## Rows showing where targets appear
****************************************

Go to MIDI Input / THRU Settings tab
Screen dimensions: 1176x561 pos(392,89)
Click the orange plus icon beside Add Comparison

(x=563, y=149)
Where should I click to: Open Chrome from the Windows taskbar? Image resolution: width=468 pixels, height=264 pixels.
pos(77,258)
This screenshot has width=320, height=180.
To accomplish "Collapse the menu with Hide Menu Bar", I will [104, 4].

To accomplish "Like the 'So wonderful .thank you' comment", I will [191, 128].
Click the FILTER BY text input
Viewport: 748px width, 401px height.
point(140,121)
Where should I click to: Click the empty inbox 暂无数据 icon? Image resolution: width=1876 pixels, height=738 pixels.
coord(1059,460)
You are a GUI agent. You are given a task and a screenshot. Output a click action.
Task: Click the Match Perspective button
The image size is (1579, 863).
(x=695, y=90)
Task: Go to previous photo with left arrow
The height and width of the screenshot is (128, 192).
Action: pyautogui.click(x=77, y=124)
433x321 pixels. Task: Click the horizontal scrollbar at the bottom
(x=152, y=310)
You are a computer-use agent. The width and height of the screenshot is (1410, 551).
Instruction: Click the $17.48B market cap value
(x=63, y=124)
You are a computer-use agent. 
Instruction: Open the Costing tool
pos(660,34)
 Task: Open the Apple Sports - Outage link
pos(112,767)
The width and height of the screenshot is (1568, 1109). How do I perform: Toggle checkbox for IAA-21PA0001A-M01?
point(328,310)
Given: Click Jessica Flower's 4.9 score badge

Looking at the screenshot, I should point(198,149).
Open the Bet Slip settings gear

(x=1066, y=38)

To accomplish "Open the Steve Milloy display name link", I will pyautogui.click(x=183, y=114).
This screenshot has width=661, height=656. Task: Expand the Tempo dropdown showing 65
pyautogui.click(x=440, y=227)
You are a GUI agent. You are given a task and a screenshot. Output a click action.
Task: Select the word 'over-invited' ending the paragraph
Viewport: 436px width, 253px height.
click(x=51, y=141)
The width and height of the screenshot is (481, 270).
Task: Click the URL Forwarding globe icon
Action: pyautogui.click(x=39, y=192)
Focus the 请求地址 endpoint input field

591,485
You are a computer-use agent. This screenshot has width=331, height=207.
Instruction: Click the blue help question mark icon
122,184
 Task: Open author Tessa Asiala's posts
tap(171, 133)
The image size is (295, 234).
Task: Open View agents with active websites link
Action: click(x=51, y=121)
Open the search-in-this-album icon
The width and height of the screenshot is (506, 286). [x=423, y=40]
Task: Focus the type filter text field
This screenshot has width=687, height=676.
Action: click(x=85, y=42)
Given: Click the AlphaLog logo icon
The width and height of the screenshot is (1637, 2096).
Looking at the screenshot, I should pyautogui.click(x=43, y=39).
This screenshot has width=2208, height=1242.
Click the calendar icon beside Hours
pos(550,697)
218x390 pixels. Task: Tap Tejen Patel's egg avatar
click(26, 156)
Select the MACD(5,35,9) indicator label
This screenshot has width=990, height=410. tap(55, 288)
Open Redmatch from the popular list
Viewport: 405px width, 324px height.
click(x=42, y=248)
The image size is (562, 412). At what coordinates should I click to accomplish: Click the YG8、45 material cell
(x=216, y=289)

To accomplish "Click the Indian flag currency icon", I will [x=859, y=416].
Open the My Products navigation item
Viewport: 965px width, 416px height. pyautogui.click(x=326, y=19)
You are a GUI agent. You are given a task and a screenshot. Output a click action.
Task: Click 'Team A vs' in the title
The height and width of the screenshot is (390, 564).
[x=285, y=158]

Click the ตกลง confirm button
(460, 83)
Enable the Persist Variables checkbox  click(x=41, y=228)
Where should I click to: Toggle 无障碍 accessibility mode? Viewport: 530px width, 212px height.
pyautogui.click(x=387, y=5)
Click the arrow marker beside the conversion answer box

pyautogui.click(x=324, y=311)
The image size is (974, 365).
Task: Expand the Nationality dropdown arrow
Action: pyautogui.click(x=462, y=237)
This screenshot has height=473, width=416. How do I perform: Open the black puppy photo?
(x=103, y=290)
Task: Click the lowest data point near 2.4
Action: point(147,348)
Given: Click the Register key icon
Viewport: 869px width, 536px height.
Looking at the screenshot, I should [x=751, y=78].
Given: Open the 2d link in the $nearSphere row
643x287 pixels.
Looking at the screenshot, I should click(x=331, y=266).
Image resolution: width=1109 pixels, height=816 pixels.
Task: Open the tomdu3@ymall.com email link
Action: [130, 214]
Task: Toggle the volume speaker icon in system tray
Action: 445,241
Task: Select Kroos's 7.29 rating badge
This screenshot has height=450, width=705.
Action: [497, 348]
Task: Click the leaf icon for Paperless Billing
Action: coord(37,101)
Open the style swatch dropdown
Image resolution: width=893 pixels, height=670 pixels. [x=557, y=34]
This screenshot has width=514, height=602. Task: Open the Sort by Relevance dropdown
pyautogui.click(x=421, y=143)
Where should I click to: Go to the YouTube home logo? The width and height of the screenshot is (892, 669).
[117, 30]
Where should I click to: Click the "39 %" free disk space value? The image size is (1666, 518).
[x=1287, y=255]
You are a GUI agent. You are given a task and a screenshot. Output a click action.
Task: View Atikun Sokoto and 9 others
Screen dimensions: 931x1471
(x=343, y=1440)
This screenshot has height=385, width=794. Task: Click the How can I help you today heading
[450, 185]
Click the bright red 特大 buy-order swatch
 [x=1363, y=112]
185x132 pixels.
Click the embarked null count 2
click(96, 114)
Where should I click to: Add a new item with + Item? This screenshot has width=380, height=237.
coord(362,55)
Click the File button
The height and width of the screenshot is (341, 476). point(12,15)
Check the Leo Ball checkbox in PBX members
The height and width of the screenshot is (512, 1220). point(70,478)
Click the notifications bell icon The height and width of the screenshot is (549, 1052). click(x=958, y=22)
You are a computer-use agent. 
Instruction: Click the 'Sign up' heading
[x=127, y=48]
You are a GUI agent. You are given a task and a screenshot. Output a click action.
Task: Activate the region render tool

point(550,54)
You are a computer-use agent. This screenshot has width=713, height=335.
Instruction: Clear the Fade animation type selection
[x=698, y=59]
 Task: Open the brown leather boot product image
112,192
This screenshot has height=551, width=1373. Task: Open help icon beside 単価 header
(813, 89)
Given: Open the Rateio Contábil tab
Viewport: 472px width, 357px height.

****************************************

## Prompt
Lay out the lines from the one containing "will pyautogui.click(x=183, y=114)." through the one containing "pyautogui.click(x=440, y=227)", inclusive, as a JSON list of strings with one string per line and blank lines omitted.

## Answer to this problem
[
  "To accomplish \"Open the Steve Milloy display name link\", I will pyautogui.click(x=183, y=114).",
  "This screenshot has width=661, height=656. Task: Expand the Tempo dropdown showing 65",
  "pyautogui.click(x=440, y=227)"
]